[<prev] [next>] [<thread-prev] [thread-next>] [day] [month] [year] [list]
Message-ID: <YsyPGMOiIGktUlqD@shell.armlinux.org.uk>
Date: Mon, 11 Jul 2022 21:59:04 +0100
From: "Russell King (Oracle)" <linux@...linux.org.uk>
To: Sean Anderson <sean.anderson@...o.com>
Cc: Heiner Kallweit <hkallweit1@...il.com>, netdev@...r.kernel.org,
Jakub Kicinski <kuba@...nel.org>,
Madalin Bucur <madalin.bucur@....com>,
"David S . Miller" <davem@...emloft.net>,
Paolo Abeni <pabeni@...hat.com>,
Ioana Ciornei <ioana.ciornei@....com>,
linux-kernel@...r.kernel.org, Eric Dumazet <edumazet@...gle.com>,
Andrew Lunn <andrew@...n.ch>,
Frank Rowand <frowand.list@...il.com>,
Rob Herring <robh+dt@...nel.org>,
Saravana Kannan <saravanak@...gle.com>,
devicetree@...r.kernel.org
Subject: Re: [RFC PATCH net-next 3/9] net: pcs: Add helpers for registering
and finding PCSs
Hi Sean,
It's a good attempt and may be nice to have, but I'm afraid the
implementation has a flaw to do with the lifetime of data structures
which always becomes a problem when we have multiple devices being
used in aggregate.
On Mon, Jul 11, 2022 at 12:05:13PM -0400, Sean Anderson wrote:
> +/**
> + * pcs_get_tail() - Finish getting a PCS
> + * @pcs: The PCS to get, or %NULL if one could not be found
> + *
> + * This performs common operations necessary when getting a PCS (chiefly
> + * incrementing reference counts)
> + *
> + * Return: @pcs, or an error pointer on failure
> + */
> +static struct phylink_pcs *pcs_get_tail(struct phylink_pcs *pcs)
> +{
> + if (!pcs)
> + return ERR_PTR(-EPROBE_DEFER);
> +
> + if (!try_module_get(pcs->ops->owner))
> + return ERR_PTR(-ENODEV);
What you're trying to prevent here is the PCS going away - but holding a
reference to the module doesn't prevent that with the driver model. The
driver model design is such that a device can be unbound from its driver
at any moment. Taking a reference to the module doesn't prevent that,
all it does is ensure that the user can't remove the module. It doesn't
mean that the "pcs" structure will remain allocated.

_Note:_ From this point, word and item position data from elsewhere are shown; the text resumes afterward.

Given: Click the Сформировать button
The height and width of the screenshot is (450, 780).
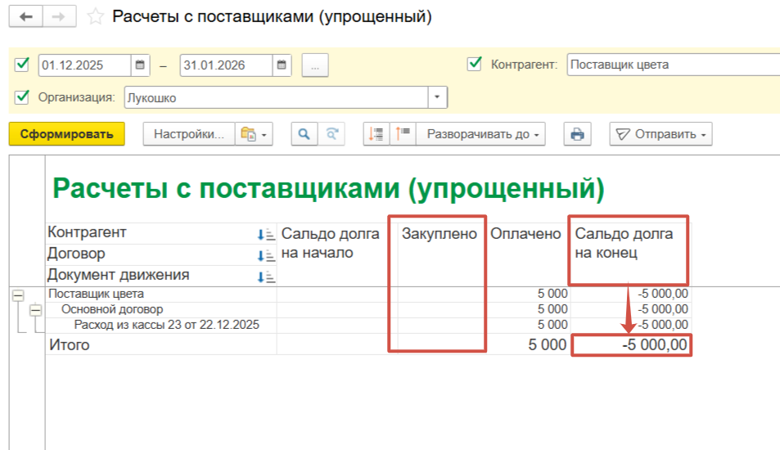Looking at the screenshot, I should [66, 134].
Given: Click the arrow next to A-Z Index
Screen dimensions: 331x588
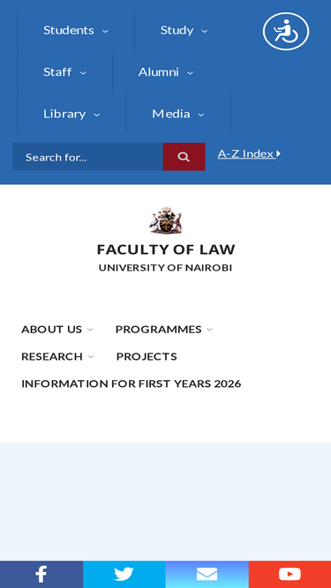Looking at the screenshot, I should (278, 153).
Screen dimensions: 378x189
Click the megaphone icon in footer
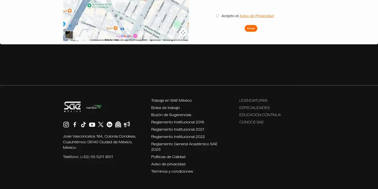(x=127, y=124)
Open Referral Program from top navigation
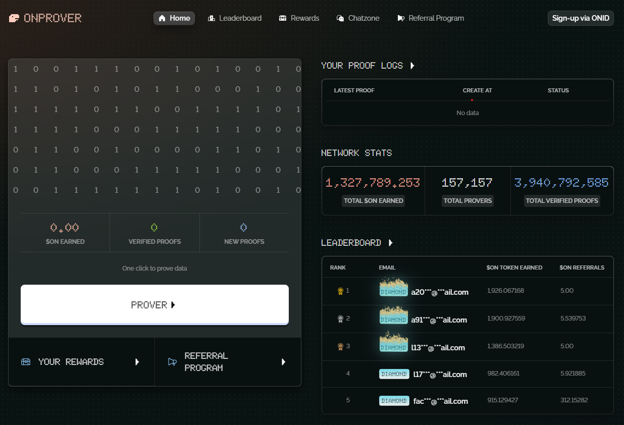The height and width of the screenshot is (425, 624). 431,18
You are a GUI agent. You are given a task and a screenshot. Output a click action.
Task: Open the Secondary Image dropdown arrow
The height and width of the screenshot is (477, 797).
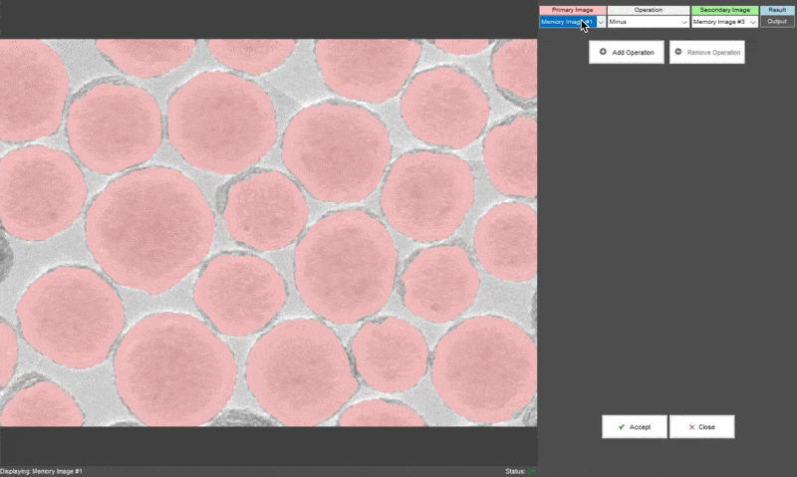[x=752, y=21]
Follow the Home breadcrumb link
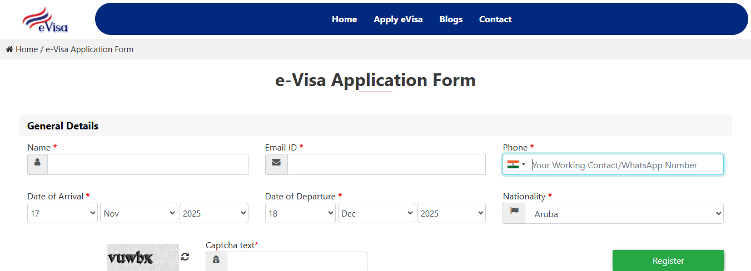Viewport: 751px width, 271px height. pos(27,49)
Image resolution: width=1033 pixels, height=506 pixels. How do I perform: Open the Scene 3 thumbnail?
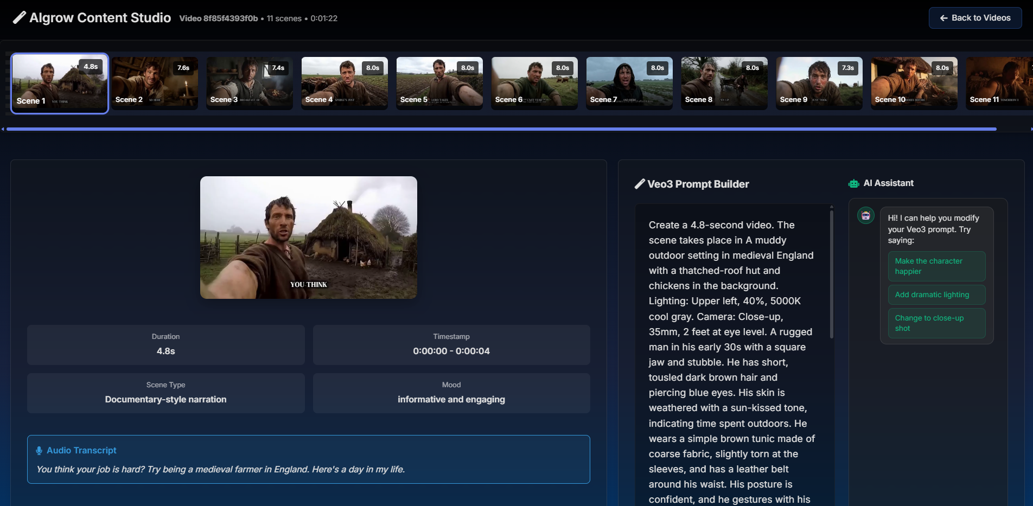(x=250, y=83)
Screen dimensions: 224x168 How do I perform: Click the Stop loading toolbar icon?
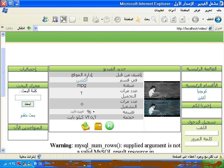tap(182, 19)
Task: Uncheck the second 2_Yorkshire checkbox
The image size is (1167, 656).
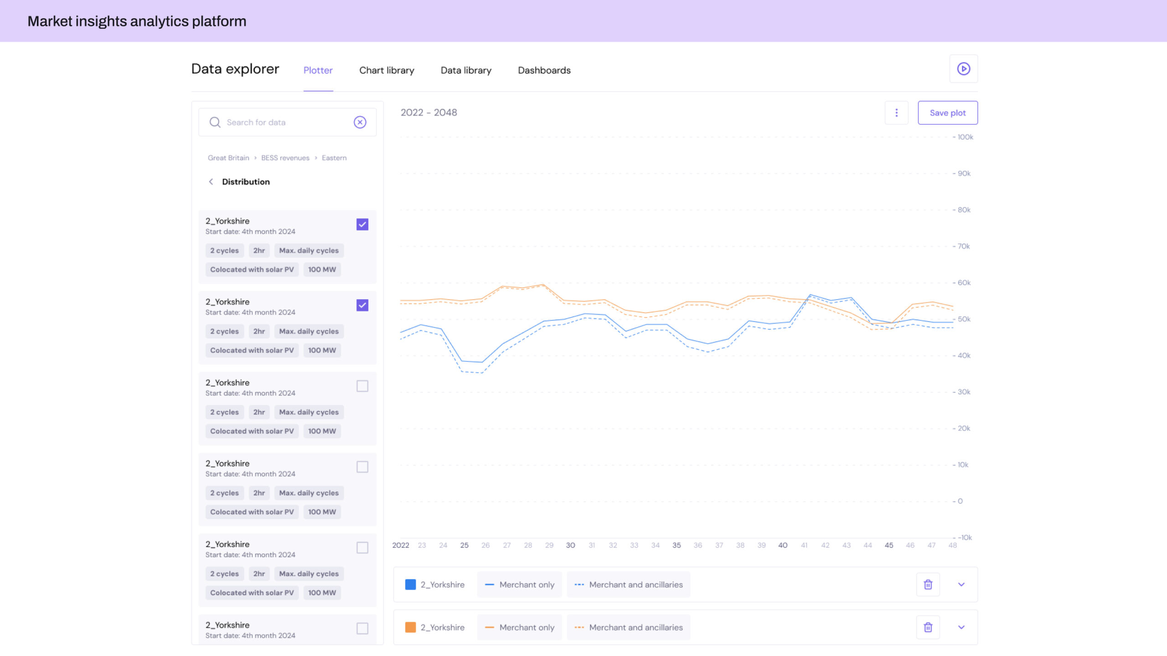Action: pos(362,305)
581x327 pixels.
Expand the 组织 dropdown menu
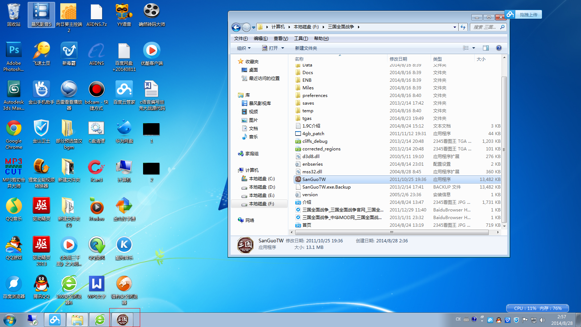point(244,48)
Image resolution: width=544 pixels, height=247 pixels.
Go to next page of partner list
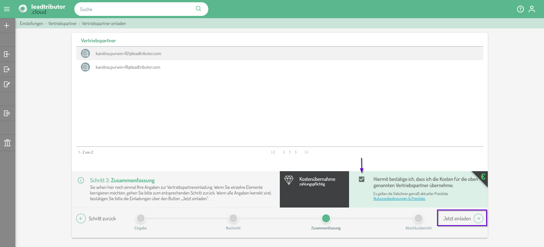coord(296,152)
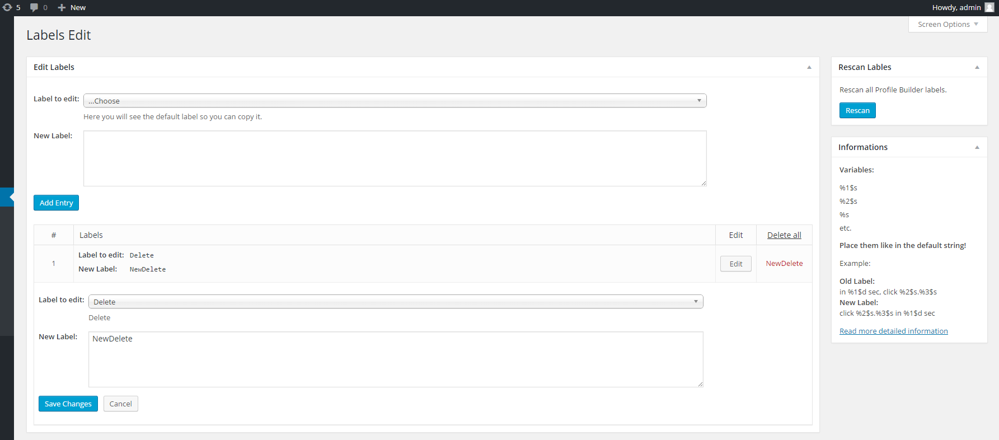This screenshot has height=440, width=999.
Task: Expand Screen Options tab
Action: click(x=948, y=25)
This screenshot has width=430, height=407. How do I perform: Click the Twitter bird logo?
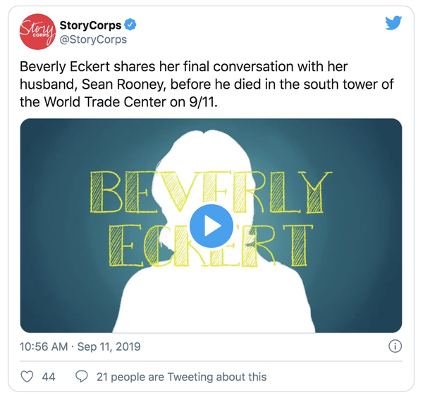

The second issue that this creates is if a MAC driver creates the PCS
and then "gets" it through this interface, then the MAC driver module
ends up being locked in until the MAC driver devices are all unbound,
which isn't friendly at all.
So, anything that proposes to create a new subsystem where we have
multiple devices that make up an aggregate device needs to nicely cope
with any of those devices going away. For that to happen in this
instance, phylink would need to know that its in-use PCS for a
particular MAC is going away, then it could force the link down before
removing all references to the PCS device.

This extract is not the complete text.